LAS CUENTAS DE LA VIDA

Daniel Capó

Un hombre bueno

El político mallorquín Joan Barceló falleció a los 73 años la pasada semana, dejando tras de sí un reguero de amigos

Joan Barceló, enrevoltat de llibres. DM

Joan Barceló era un hombre bueno en el sentido noble de la palabra. «Bueno» quiere decir leal y fiel; dispuesto a rectificar; apasionado a veces, con esa querencia que sienten los niños hacia las cosas pequeñas, las únicas casi siempre que importan. Amaba la palabra escrita porque amaba la cultura y, sobre todo, porque vivía la vida con un raro afán pedagógico como pueden atestiguar los centenares o los miles de alumnos que tuvo: primero en Inca, en el colegio Santo Tomás de Aquino, en la época de don Alfonso Reina y doña Jerónima Ferragut, y más tarde en Pureza de María, de Manacor, que fue su casa. Había estudiado en el seminario –aunque nunca se ordenó– y más adelante en Roma, donde adquirió un cierto gusto por la lógica o, mejor aún, por la precisión filológica a la hora de pensar y de escribir. Le obsesionaba la puntuación –los puntos y comas que dan ritmo a las frases– y alguna vez me explicó que, al leer un texto, en lo primero que se fijaba era en ese cuidado por lo que se calla, pero que fija el sentido de todo lo dicho.

Joan Barceló nació en Sant Joan y fue el primer alcalde de la localidad tras la instauración de la democracia. Su ideología respondía a una orientación democristiana, matizada por su tendencia liberal y por el regionalismo político, fruto de su amor a la lengua catalana. Era cualquier cosa menos un fanático, lo cual le permitía estar cerca de gente muy diversa, tanto de su partido como de otras formaciones, en principio opuestas. Esto nos habla también de un carácter, de una forma de ser que no pone en el centro la ideología, sino a la persona. Fue además, durante años, concejal de cultura en el Ayuntamiento de Manacor y, más fugazmente, director general de Política Lingüística en el Govern Balear, no recuerdo ahora si con Cristòfol Soler o con Gabriel Cañellas. De todo empieza a hacer mucho tiempo ya.

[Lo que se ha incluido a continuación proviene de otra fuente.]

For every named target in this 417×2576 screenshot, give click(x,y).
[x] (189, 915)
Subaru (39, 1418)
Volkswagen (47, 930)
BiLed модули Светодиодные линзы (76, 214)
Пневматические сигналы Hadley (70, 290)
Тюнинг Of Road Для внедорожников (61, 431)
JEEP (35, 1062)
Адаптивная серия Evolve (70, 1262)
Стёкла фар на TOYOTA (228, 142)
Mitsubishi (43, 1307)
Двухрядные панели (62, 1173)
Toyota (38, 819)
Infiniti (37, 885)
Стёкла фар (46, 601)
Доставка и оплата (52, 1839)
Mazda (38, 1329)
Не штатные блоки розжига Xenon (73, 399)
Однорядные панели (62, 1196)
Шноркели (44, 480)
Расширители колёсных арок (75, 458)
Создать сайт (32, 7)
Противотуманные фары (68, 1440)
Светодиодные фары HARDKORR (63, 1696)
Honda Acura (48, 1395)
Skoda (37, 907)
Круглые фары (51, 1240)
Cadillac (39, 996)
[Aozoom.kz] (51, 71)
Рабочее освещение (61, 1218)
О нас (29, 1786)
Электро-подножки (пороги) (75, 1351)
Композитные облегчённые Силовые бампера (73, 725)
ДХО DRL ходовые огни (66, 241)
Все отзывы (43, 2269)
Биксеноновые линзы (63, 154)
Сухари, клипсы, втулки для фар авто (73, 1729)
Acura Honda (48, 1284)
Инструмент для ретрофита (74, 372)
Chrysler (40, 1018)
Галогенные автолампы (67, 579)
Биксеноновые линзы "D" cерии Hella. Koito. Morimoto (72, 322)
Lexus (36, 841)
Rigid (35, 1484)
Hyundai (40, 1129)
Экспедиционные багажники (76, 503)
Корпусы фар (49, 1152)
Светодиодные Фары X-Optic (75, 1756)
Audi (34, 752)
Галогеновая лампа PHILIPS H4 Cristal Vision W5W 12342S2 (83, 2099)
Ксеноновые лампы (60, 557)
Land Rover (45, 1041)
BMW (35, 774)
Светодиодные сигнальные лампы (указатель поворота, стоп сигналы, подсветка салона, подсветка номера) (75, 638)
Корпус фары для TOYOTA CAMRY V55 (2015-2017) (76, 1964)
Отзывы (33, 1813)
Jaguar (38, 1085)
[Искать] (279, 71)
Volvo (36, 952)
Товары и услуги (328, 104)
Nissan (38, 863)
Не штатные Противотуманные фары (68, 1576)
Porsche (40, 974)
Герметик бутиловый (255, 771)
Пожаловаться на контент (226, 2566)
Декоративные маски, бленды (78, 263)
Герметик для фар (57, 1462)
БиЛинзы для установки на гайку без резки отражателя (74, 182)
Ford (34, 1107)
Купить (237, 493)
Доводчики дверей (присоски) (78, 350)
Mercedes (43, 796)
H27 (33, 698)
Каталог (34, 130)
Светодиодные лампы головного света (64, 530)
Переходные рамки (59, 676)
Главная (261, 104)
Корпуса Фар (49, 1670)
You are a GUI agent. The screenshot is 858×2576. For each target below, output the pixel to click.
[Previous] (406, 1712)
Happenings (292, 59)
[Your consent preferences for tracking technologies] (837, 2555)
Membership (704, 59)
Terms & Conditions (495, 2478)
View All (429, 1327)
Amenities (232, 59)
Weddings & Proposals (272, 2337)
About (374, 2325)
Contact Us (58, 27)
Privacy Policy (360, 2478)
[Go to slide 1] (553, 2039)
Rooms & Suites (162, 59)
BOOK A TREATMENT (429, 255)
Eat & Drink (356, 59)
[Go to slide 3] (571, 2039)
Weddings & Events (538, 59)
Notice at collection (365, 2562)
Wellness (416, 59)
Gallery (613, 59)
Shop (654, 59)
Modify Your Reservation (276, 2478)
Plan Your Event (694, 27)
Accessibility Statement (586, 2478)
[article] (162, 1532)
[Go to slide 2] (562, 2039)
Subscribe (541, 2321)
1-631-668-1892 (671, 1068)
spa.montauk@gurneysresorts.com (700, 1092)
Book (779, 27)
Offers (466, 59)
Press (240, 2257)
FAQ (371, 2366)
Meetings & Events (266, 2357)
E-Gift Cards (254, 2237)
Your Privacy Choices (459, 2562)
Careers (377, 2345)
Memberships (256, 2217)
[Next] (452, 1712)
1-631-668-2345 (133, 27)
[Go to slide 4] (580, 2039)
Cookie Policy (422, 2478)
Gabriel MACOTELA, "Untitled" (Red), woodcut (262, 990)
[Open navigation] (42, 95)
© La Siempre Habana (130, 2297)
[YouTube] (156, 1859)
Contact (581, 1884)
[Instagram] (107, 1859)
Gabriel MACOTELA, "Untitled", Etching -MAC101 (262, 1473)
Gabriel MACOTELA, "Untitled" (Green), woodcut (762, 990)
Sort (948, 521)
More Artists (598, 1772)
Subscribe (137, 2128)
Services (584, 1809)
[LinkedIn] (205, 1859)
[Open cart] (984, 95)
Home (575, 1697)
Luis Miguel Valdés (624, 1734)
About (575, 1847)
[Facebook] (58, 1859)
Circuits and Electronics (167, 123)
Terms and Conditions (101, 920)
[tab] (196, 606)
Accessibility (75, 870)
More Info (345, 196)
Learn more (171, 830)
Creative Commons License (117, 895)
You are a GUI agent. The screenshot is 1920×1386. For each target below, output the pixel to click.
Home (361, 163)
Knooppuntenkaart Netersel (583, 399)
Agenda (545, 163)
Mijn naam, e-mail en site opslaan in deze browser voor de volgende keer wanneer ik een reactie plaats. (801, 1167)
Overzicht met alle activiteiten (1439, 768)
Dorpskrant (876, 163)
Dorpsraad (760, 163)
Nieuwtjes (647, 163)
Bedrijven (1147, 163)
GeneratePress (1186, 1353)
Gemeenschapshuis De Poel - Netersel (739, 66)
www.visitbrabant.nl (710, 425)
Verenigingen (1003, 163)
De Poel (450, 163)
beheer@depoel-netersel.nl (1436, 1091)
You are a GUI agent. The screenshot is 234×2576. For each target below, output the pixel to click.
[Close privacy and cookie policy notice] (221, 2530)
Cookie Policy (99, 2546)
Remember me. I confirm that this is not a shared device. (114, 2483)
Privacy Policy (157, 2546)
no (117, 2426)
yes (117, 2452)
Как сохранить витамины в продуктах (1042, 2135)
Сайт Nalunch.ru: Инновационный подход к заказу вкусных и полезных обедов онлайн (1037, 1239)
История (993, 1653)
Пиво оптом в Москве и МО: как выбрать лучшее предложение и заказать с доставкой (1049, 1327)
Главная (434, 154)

Su última pasión, a la que dedicó los últimos años de su vida, fue trabajar en una biografía de san Junípero Serra, cuya figura quería acercar a los escolares de Mallorca. Era un libro que quería para los colegios, no una obra académica. Su otra pasión pública era la asociación Amics del Seminari, de la que he leído que era el actual presidente, y a la cual se refería siempre con admiración cada vez que nos encontrábamos, generalmente en la biblioteca. Los Amics representaban para él la nostalgia de la juventud, pero también un anclaje en el futuro, un espacio de servicio y compañerismo. Hablaba con admiración de todos ellos, porque un hombre noble no puede entender su vida sin la amistad. De este modo, hacía suya esta hermosa idea de san Agustín: «Nemo nisi per amicitiam cognoscitur», es decir, que necesitas ser amigo del hombre para poder comprenderlo. En la vida, la amistad precede al conocimiento. O, al menos, debería.

Pero, por supuesto, su gran pasión fue su familia. En los últimos meses, me hablaba siempre de su hijo –científico en Helsinki– con gran admiración y el lógico y legítimo orgullo de un padre. Yo lo escuchaba y pensaba que ese orgullo no es la hybris de los griegos, sino una especie de plenitud. Que descanse en paz, él, que fue un hombre de paz.